Pixel coordinate grounding data
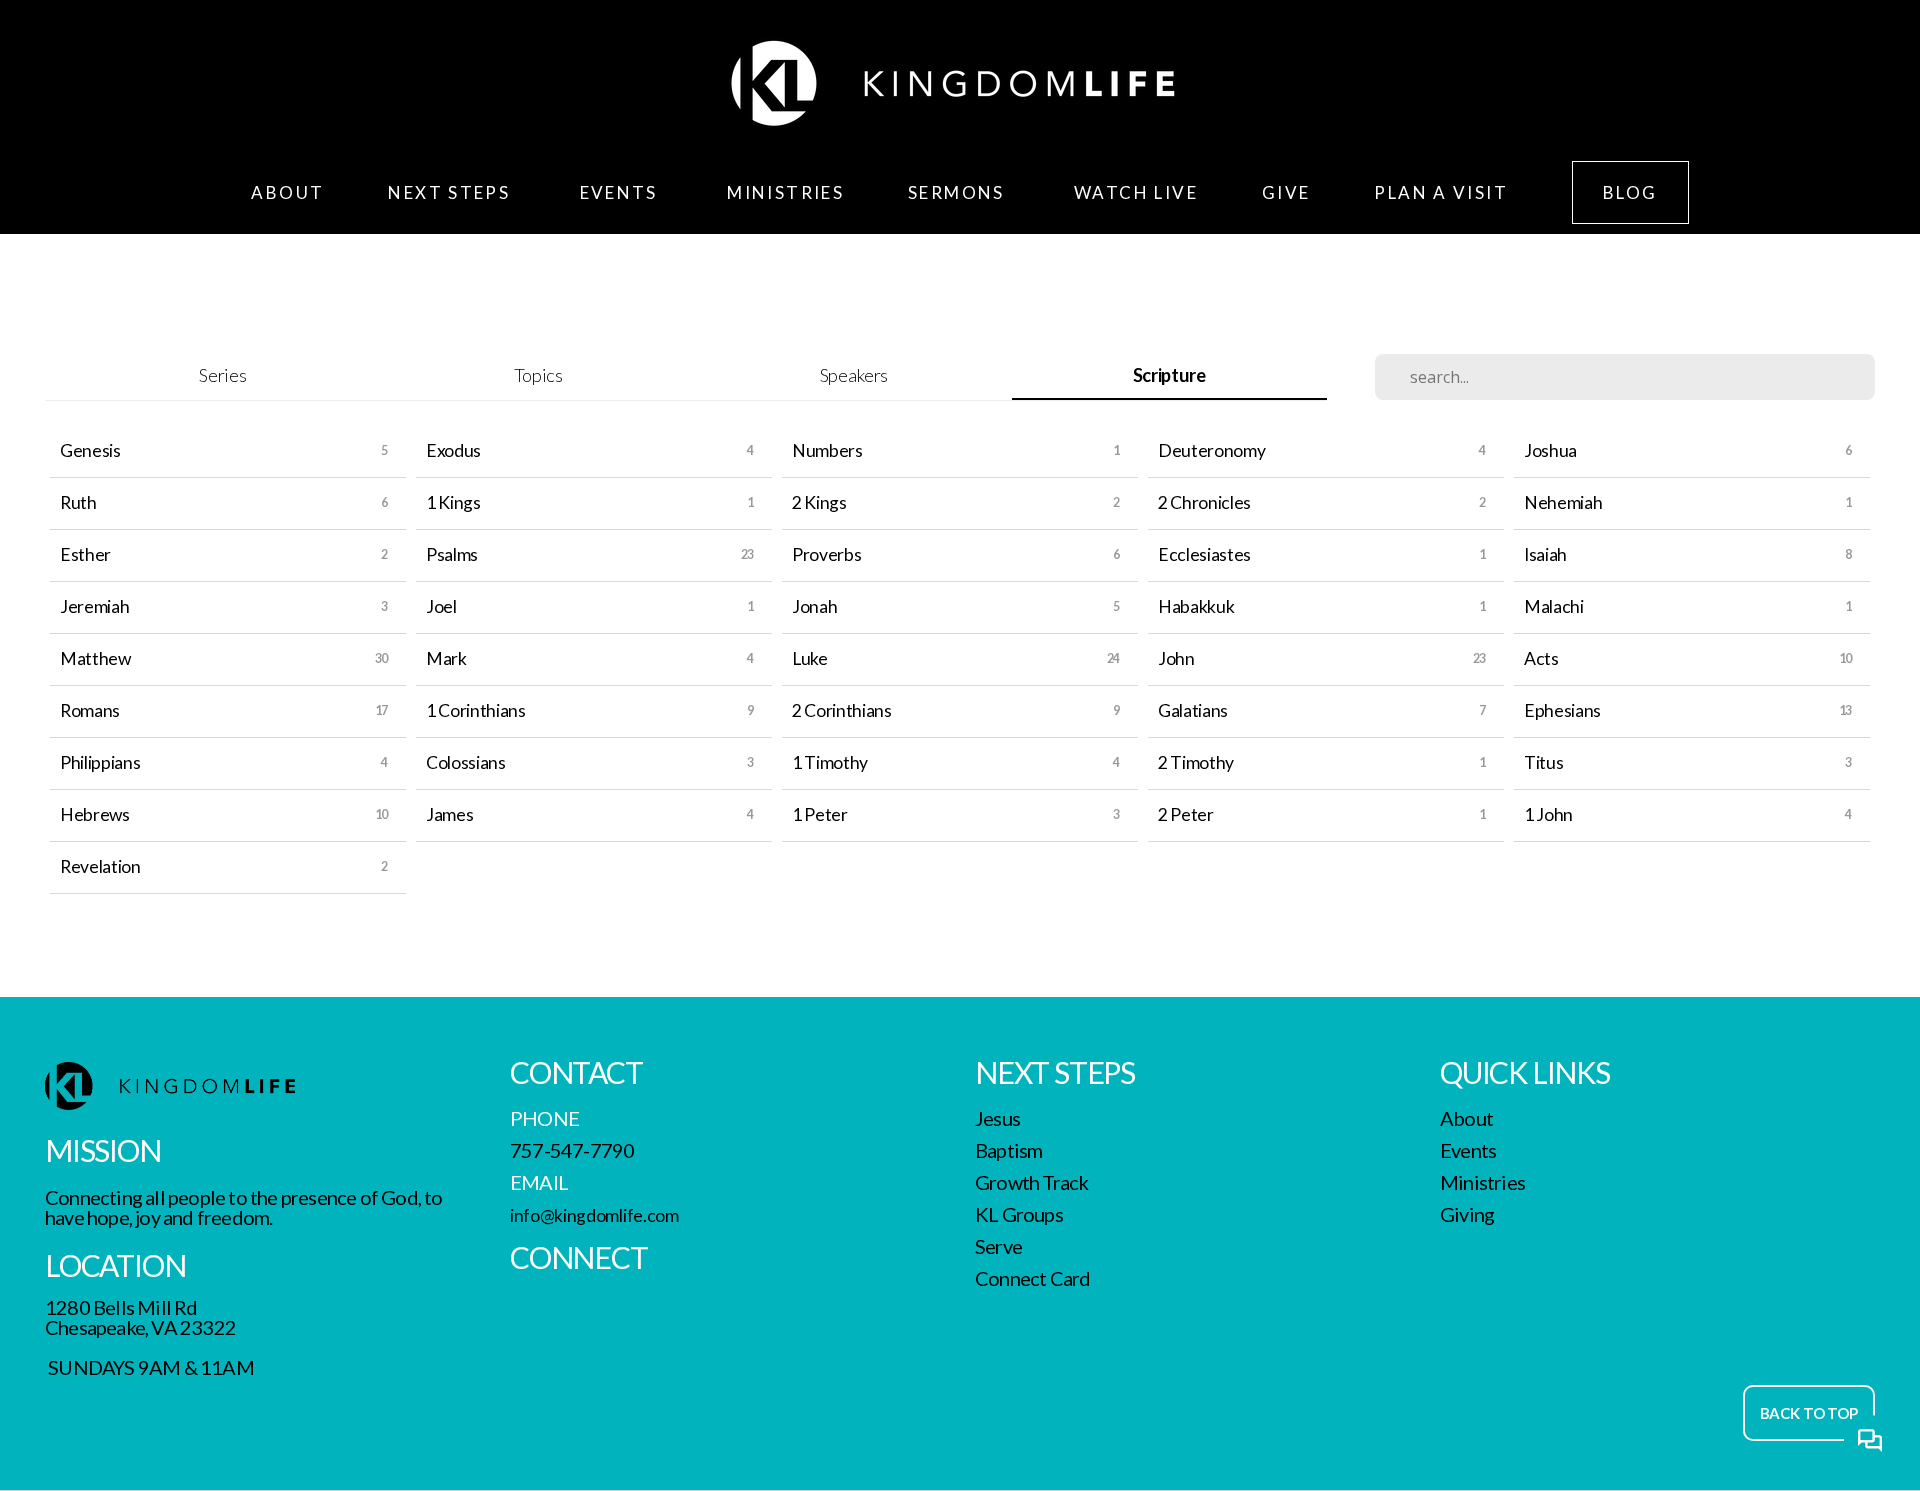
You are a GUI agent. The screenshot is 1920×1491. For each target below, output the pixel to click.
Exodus (453, 450)
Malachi (1554, 606)
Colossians (466, 762)
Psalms (452, 554)
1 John (1548, 814)
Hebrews (95, 814)
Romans (90, 710)
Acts (1541, 658)
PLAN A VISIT (1441, 192)
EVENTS (622, 192)
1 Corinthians (476, 710)
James (449, 814)
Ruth (78, 502)
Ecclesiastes (1204, 554)
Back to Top (1809, 1413)
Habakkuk (1196, 606)
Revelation (100, 866)
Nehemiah (1563, 502)
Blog (1630, 192)
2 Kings (819, 502)
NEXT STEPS (451, 192)
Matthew (95, 658)
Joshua (1550, 450)
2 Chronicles (1204, 502)
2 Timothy (1196, 762)
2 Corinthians (842, 710)
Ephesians (1562, 710)
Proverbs (826, 554)
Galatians (1193, 710)
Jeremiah (94, 606)
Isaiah (1545, 554)
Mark (446, 658)
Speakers (854, 375)
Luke (810, 658)
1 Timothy (830, 762)
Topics (538, 375)
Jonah (814, 606)
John (1176, 658)
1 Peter (820, 814)
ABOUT (287, 192)
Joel (441, 606)
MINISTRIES (785, 192)
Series (222, 375)
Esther (85, 554)
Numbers (827, 450)
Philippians (100, 762)
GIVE (1286, 192)
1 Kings (453, 502)
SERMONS (959, 192)
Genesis (90, 450)
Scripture (1169, 375)
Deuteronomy (1211, 450)
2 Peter (1186, 814)
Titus (1543, 762)
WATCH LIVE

» **BRIEF**
Every entry above should be given again exactly, with no images included.

» **EXERCISE ANSWER**
You are a GUI agent. The screenshot is 1920×1491. For each target below, output the pixel to click.
Exodus (453, 450)
Malachi (1554, 606)
Colossians (466, 762)
Psalms (452, 554)
1 John (1548, 814)
Hebrews (95, 814)
Romans (90, 710)
Acts (1541, 658)
PLAN A VISIT (1441, 192)
EVENTS (622, 192)
1 Corinthians (476, 710)
James (449, 814)
Ruth (78, 502)
Ecclesiastes (1204, 554)
Back to Top (1809, 1413)
Habakkuk (1196, 606)
Revelation (100, 866)
Nehemiah (1563, 502)
Blog (1630, 192)
2 Kings (819, 502)
NEXT STEPS (451, 192)
Matthew (95, 658)
Joshua (1550, 450)
2 Chronicles (1204, 502)
2 Timothy (1196, 762)
2 Corinthians (842, 710)
Ephesians (1562, 710)
Proverbs (826, 554)
Galatians (1193, 710)
Jeremiah (94, 606)
Isaiah (1545, 554)
Mark (446, 658)
Speakers (854, 375)
Luke (810, 658)
1 Timothy (830, 762)
Topics (538, 375)
Jonah (814, 606)
John (1176, 658)
1 Peter (820, 814)
ABOUT (287, 192)
Joel (441, 606)
MINISTRIES (785, 192)
Series (222, 375)
Esther (85, 554)
Numbers (827, 450)
Philippians (100, 762)
GIVE (1286, 192)
1 Kings (453, 502)
SERMONS (959, 192)
Genesis (90, 450)
Scripture (1169, 375)
Deuteronomy (1211, 450)
2 Peter (1186, 814)
Titus (1543, 762)
WATCH LIVE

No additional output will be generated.